O elo entre Hughie, Luz-Estrela, Leitinho, Kimiko e Francês cada vez se encontra menos solúvel para um ano tão obcecado por Capitão Pátria e suas obsessões. As analogias políticas óbvias, porém críveis, que Kripke insere em alguns atos dos episódios tenta preencher o vazio que o elo carrega. Com exceção de Kimiko e Francês, dupla que também extrai seus momentos de carisma, é inegável uma saturação de arcos – isso se não mencionarmos Profundo e Trem-Bala, com participações reduzidas.

A chegada de Soldier Boy (Jensen Ackles) escancara.
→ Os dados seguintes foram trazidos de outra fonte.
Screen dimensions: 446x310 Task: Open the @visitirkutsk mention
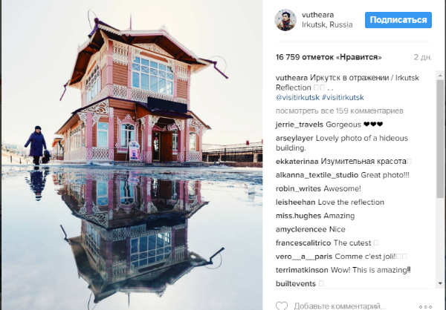coord(297,97)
Trazendo consigo o passado da Vought, a ligação com Homelander e a maioria de suas cenas com Bruto e Hughie, a participação de Ackles também dava a pinta de que havia carnificina chegando. Pela primeira vez, houve expectativa para um episódio isolado de “The Boys”.

Não seria surpreendente que esse passado da empresa, em algum momento, possa render mais uma série spin-off para a plataforma. Adaptado de um personagem ridículo, o soldado paródia do Capitão América recebe uma das melhores introduções no show até o presente ano e amarra origens até mesmo históricas para um império corporativo prestes a ruir.

JORNADA DE UM VILÃO

O herogasm chegou aos trendings do Twitter com o mesmo tratamento de um episódio especial de Game of Thronesainda que a comparação possa parecer absurda e nem mesmo o season finale de “The Boys” surpreenda como a série da HBO. Talvez seja a hora de Kripke perceber que a aproximação entre ambas as séries deva acontecer, em algum momento. 

A falta de consequências e a precariedade do orçamento assombraram o episódio final, com grandes promessas e, após aproveitar o terceiro ano como forma de adiar o confronto direto, fica nítido que o resultado fica aquém do esperado. Com sorte, as peças de Eric Kripke continuam no lugar e ainda há chão para uma adaptação que conserva as melhores ideias de Garth Ennis em um dos seus piores trabalhos.

Se o terceiro ano de “The Boys” sacramenta algo é o protagonismo de Capitão Pátria e como sua presença pela maior parte do tempo faz da adaptação de Garth Ennis uma divertida, curiosa e construtiva jornada de um vilão – que todos amam odiar.